(Stored data entries)
>>>
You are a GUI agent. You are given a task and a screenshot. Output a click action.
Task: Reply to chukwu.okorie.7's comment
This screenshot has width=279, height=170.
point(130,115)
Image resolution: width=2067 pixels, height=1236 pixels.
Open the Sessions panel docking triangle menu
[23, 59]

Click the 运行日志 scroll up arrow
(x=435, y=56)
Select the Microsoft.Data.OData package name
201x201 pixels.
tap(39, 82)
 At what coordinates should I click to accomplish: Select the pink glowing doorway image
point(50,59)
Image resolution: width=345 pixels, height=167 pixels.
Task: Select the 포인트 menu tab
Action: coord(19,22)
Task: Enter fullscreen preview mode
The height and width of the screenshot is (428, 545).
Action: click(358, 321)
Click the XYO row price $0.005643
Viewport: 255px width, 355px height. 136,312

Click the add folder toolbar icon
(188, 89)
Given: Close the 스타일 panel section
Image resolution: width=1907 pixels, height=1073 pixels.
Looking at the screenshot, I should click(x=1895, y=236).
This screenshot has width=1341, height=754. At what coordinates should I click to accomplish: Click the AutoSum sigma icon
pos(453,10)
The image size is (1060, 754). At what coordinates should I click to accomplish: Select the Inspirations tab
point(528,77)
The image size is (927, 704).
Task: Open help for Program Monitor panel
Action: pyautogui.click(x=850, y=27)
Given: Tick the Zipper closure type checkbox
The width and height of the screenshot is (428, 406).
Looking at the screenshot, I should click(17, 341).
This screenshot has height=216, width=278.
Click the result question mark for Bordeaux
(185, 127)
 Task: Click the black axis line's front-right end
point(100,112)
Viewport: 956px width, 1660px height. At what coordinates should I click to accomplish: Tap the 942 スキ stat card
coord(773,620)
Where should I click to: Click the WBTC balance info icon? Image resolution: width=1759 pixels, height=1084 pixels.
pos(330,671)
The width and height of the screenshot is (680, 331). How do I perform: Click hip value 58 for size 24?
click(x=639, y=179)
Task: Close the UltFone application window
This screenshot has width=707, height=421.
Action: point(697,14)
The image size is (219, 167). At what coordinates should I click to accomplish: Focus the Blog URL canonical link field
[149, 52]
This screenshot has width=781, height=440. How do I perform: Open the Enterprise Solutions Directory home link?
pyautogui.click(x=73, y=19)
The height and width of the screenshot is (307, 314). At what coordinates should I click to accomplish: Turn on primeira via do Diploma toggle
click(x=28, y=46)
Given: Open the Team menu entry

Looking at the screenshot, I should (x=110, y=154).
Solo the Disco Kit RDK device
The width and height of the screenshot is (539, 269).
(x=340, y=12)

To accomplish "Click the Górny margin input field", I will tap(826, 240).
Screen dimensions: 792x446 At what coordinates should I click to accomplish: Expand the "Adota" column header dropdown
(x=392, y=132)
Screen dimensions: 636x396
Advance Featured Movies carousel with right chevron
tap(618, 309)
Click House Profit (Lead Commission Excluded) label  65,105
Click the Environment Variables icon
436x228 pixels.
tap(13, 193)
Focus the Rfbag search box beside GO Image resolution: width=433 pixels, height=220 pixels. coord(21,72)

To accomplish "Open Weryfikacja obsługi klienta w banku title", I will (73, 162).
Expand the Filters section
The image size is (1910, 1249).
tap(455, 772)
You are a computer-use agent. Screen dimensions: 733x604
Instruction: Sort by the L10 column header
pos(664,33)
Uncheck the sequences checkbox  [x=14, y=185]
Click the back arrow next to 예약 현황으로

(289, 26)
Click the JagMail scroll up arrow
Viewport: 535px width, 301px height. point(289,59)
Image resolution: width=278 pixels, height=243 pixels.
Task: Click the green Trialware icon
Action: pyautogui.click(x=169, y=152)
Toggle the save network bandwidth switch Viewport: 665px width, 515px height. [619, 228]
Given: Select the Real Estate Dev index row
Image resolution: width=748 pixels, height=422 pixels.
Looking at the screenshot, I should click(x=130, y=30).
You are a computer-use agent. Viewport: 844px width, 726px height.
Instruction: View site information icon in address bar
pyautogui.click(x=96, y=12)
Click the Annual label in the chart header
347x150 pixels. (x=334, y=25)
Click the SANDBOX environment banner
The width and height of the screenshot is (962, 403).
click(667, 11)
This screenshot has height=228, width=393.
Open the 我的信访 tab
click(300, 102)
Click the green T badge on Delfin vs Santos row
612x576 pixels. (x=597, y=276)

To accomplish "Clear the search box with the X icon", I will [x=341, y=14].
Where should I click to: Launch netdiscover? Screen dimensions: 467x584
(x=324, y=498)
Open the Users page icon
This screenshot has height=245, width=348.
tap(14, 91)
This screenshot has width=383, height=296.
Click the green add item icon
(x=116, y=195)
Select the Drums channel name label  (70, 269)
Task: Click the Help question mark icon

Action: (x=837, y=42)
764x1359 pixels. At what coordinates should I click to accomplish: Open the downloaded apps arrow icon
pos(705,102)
<<<
Work instructions:
Reproduce every one of the entries above, line for line, without altering anything.

Answer below:
You are a GUI agent. You are given a task and a screenshot. Output a click action.
Task: Reply to chukwu.okorie.7's comment
This screenshot has width=279, height=170.
point(130,115)
Image resolution: width=2067 pixels, height=1236 pixels.
Open the Sessions panel docking triangle menu
[23, 59]

Click the 运行日志 scroll up arrow
(x=435, y=56)
Select the Microsoft.Data.OData package name
201x201 pixels.
tap(39, 82)
 At what coordinates should I click to accomplish: Select the pink glowing doorway image
point(50,59)
Image resolution: width=345 pixels, height=167 pixels.
Task: Select the 포인트 menu tab
Action: coord(19,22)
Task: Enter fullscreen preview mode
The height and width of the screenshot is (428, 545).
Action: click(358, 321)
Click the XYO row price $0.005643
Viewport: 255px width, 355px height. 136,312

Click the add folder toolbar icon
(188, 89)
Given: Close the 스타일 panel section
Image resolution: width=1907 pixels, height=1073 pixels.
Looking at the screenshot, I should click(x=1895, y=236).
This screenshot has width=1341, height=754. At what coordinates should I click to accomplish: Click the AutoSum sigma icon
pos(453,10)
The image size is (1060, 754). At what coordinates should I click to accomplish: Select the Inspirations tab
point(528,77)
The image size is (927, 704).
Task: Open help for Program Monitor panel
Action: pyautogui.click(x=850, y=27)
Given: Tick the Zipper closure type checkbox
The width and height of the screenshot is (428, 406).
Looking at the screenshot, I should click(17, 341).
This screenshot has height=216, width=278.
Click the result question mark for Bordeaux
(185, 127)
 Task: Click the black axis line's front-right end
point(100,112)
Viewport: 956px width, 1660px height. At what coordinates should I click to accomplish: Tap the 942 スキ stat card
coord(773,620)
Where should I click to: Click the WBTC balance info icon? Image resolution: width=1759 pixels, height=1084 pixels.
pos(330,671)
The width and height of the screenshot is (680, 331). How do I perform: Click hip value 58 for size 24?
click(x=639, y=179)
Task: Close the UltFone application window
This screenshot has width=707, height=421.
Action: point(697,14)
The image size is (219, 167). At what coordinates should I click to accomplish: Focus the Blog URL canonical link field
[149, 52]
This screenshot has width=781, height=440. How do I perform: Open the Enterprise Solutions Directory home link?
pyautogui.click(x=73, y=19)
The height and width of the screenshot is (307, 314). At what coordinates should I click to accomplish: Turn on primeira via do Diploma toggle
click(x=28, y=46)
Given: Open the Team menu entry

Looking at the screenshot, I should (x=110, y=154).
Solo the Disco Kit RDK device
The width and height of the screenshot is (539, 269).
(x=340, y=12)

To accomplish "Click the Górny margin input field", I will tap(826, 240).
Screen dimensions: 792x446 At what coordinates should I click to accomplish: Expand the "Adota" column header dropdown
(x=392, y=132)
Screen dimensions: 636x396
Advance Featured Movies carousel with right chevron
tap(618, 309)
Click House Profit (Lead Commission Excluded) label  65,105
Click the Environment Variables icon
436x228 pixels.
tap(13, 193)
Focus the Rfbag search box beside GO Image resolution: width=433 pixels, height=220 pixels. coord(21,72)

To accomplish "Open Weryfikacja obsługi klienta w banku title", I will (73, 162).
Expand the Filters section
The image size is (1910, 1249).
tap(455, 772)
You are a computer-use agent. Screen dimensions: 733x604
Instruction: Sort by the L10 column header
pos(664,33)
Uncheck the sequences checkbox  [x=14, y=185]
Click the back arrow next to 예약 현황으로

(289, 26)
Click the JagMail scroll up arrow
Viewport: 535px width, 301px height. point(289,59)
Image resolution: width=278 pixels, height=243 pixels.
Task: Click the green Trialware icon
Action: pyautogui.click(x=169, y=152)
Toggle the save network bandwidth switch Viewport: 665px width, 515px height. [619, 228]
Given: Select the Real Estate Dev index row
Image resolution: width=748 pixels, height=422 pixels.
Looking at the screenshot, I should click(x=130, y=30).
You are a computer-use agent. Viewport: 844px width, 726px height.
Instruction: View site information icon in address bar
pyautogui.click(x=96, y=12)
Click the Annual label in the chart header
347x150 pixels. (x=334, y=25)
Click the SANDBOX environment banner
The width and height of the screenshot is (962, 403).
click(667, 11)
This screenshot has height=228, width=393.
Open the 我的信访 tab
click(300, 102)
Click the green T badge on Delfin vs Santos row
612x576 pixels. (x=597, y=276)

To accomplish "Clear the search box with the X icon", I will [x=341, y=14].
Where should I click to: Launch netdiscover? Screen dimensions: 467x584
(x=324, y=498)
Open the Users page icon
This screenshot has height=245, width=348.
tap(14, 91)
This screenshot has width=383, height=296.
Click the green add item icon
(x=116, y=195)
Select the Drums channel name label  (70, 269)
Task: Click the Help question mark icon

Action: (x=837, y=42)
764x1359 pixels. At what coordinates should I click to accomplish: Open the downloaded apps arrow icon
pos(705,102)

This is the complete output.